Directions:
The answer should consist of all the entries, repeated word for word.

Given data:
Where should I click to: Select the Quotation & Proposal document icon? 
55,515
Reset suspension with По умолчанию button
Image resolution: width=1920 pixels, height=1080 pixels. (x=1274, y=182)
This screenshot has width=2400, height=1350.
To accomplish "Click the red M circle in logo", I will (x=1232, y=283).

Answer to the problem:
Where should I click to: Select the Quotation & Proposal document icon? 
55,515
Reset suspension with По умолчанию button
Image resolution: width=1920 pixels, height=1080 pixels. (x=1274, y=182)
This screenshot has width=2400, height=1350.
To accomplish "Click the red M circle in logo", I will (x=1232, y=283).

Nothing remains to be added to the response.